*AUSZUG*:
· · · · ·
CDU-Vize Armin Laschet kritisierte Seehofer für seine Wortwahl. Es sei
nicht die „normale Herangehensweise an Politik“, schon vor Ermittlung der
Fakten durch die Polizei Schlüsse zu ziehen zu ziehen, sagte er am
Dienstagabend bei Maybrit Illner Spezial. „Was ist denn, wenn der Täter aus
dem Inland oder aus einem Nachbarland kommt, wie bei den Anschlägen von
Nizza oder Brüssel?“
## Bundeswehr im Innern?
Unter dem Eindruck des Anschlags bekräftigte die CSU auch ihre Forderung
nach erweiterten Einsätzen der Bundeswehr im Innern. Soldaten könnten mit
ihrer speziellen Ausbildung und Ausrüstung die Polizei vielfach
unterstützen, sagte Florian Hahn, Außen- und Sicherheitsexperte der Partei,
dem Redaktionsnetzwerk Deutschland. Die SPD, die Opposition und auch
Verteidigungsministerin Ursula von der Leyen (CDU) sind jedoch der Ansicht,
dass die Regeln für die Bundeswehr im Inneren ausreichend seien.
· · · · ·
*GESTELLTE AUFGABE A*: Gib den Auszug vollständig und unverändert wieder.
*GESTELLTE AUFGABE B*: Verschiebe in den Datensätzen jede Koordinate in den Antworten um -5, und zwar nur von der Zeile mit „Task: Open the search“ bis einschließlich der Zeile mit „Action: (x=145, y=113)“. Gib genau diese Zeilen samt den Aufgabenzeilen erneut aus und lass die Bilder dabei weg.
Der Auszug und die Datensätze haben nichts miteinander zu tun.

*GESPEICHERTE DATENSÄTZE*:
· · · · ·
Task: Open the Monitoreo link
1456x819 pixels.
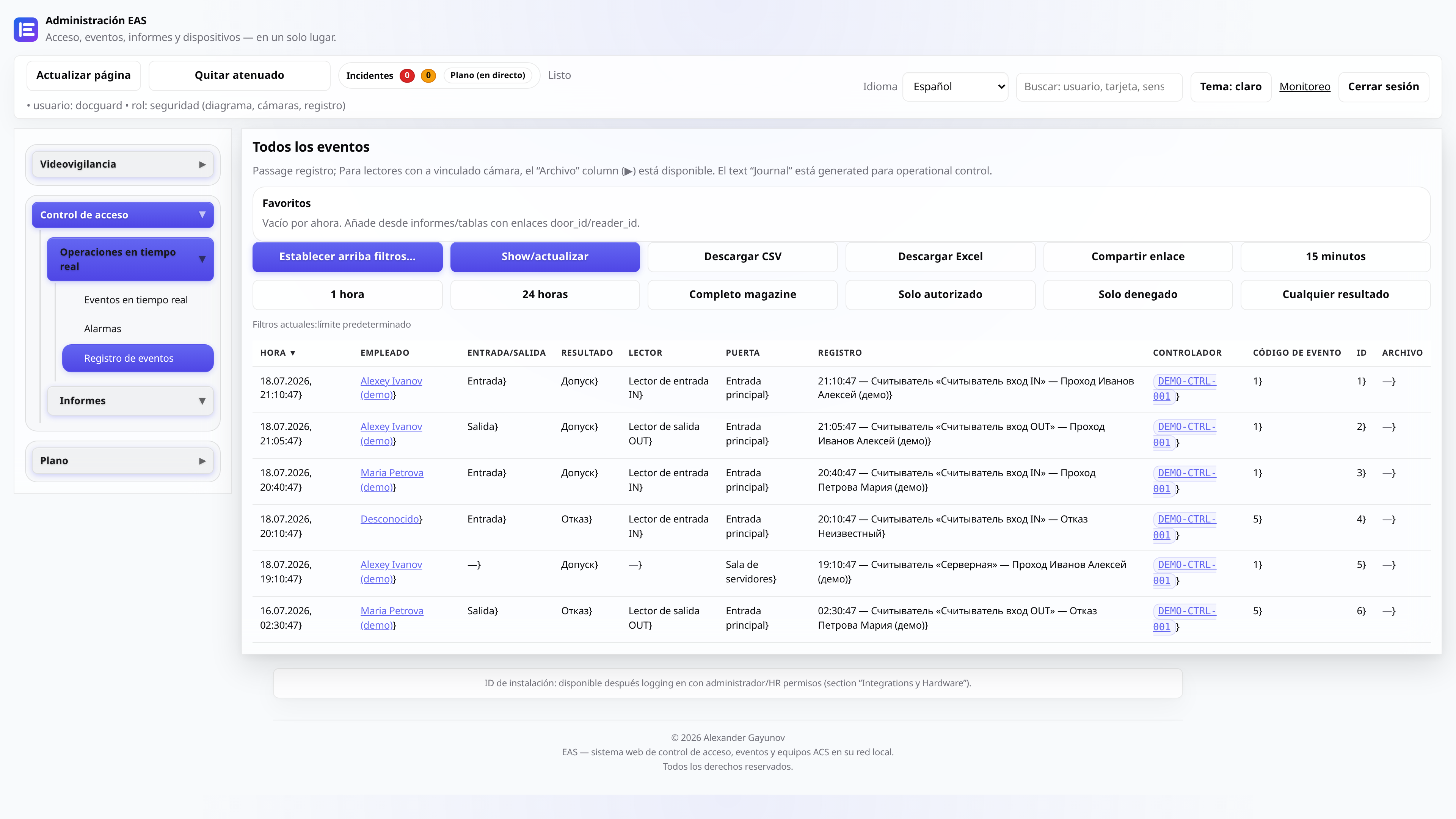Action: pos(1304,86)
· · · · ·
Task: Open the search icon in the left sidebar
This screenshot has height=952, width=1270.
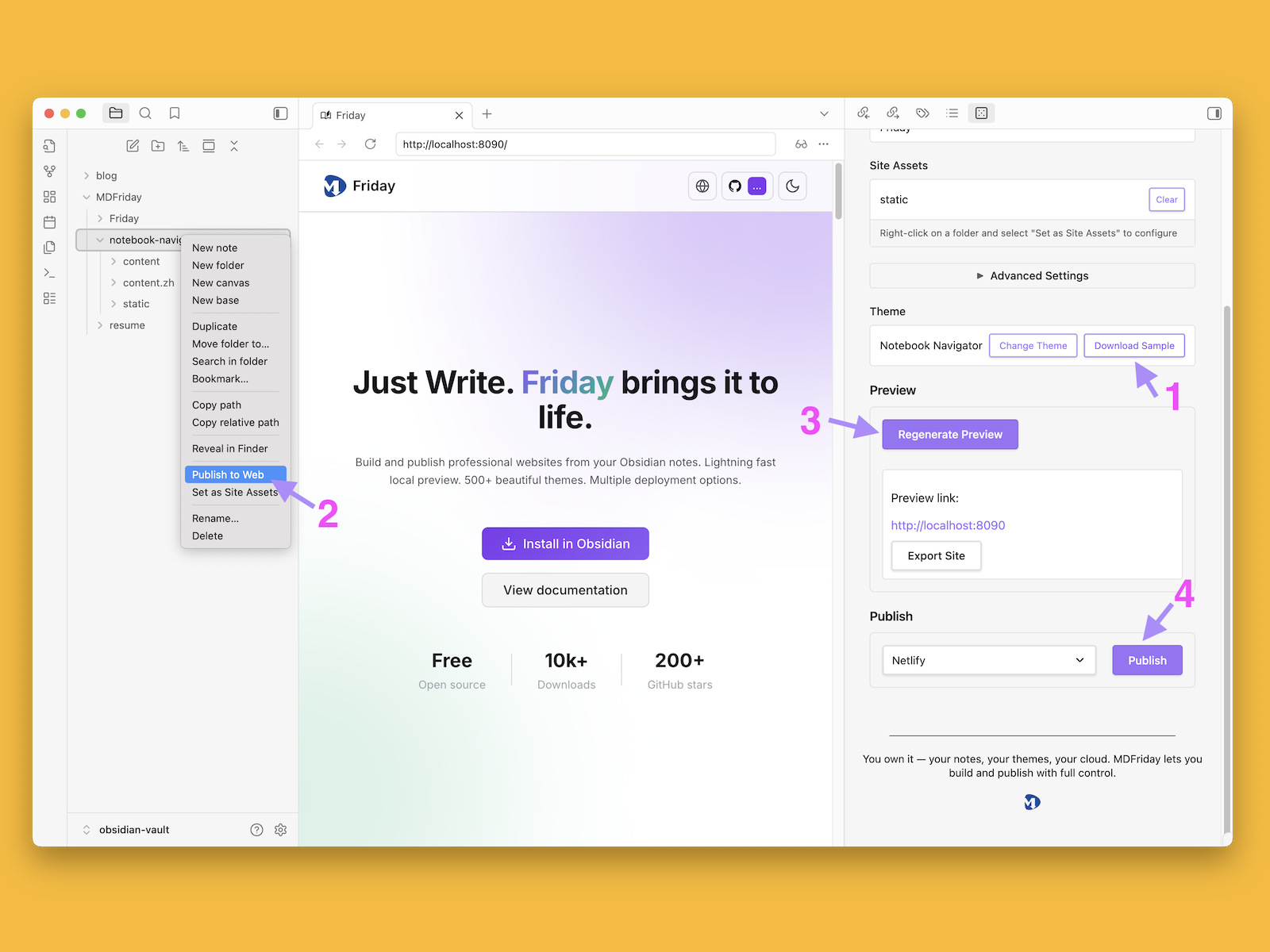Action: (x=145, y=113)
· · · · ·
*ANTWORT A*:
CDU-Vize Armin Laschet kritisierte Seehofer für seine Wortwahl. Es sei
nicht die „normale Herangehensweise an Politik“, schon vor Ermittlung der
Fakten durch die Polizei Schlüsse zu ziehen zu ziehen, sagte er am
Dienstagabend bei Maybrit Illner Spezial. „Was ist denn, wenn der Täter aus
dem Inland oder aus einem Nachbarland kommt, wie bei den Anschlägen von
Nizza oder Brüssel?“
## Bundeswehr im Innern?
Unter dem Eindruck des Anschlags bekräftigte die CSU auch ihre Forderung
nach erweiterten Einsätzen der Bundeswehr im Innern. Soldaten könnten mit
ihrer speziellen Ausbildung und Ausrüstung die Polizei vielfach
unterstützen, sagte Florian Hahn, Außen- und Sicherheitsexperte der Partei,
dem Redaktionsnetzwerk Deutschland. Die SPD, die Opposition und auch
Verteidigungsministerin Ursula von der Leyen (CDU) sind jedoch der Ansicht,
dass die Regeln für die Bundeswehr im Inneren ausreichend seien.

*ANTWORT B*:
Task: Open the search icon in the left sidebar
This screenshot has height=952, width=1270.
Action: (x=140, y=108)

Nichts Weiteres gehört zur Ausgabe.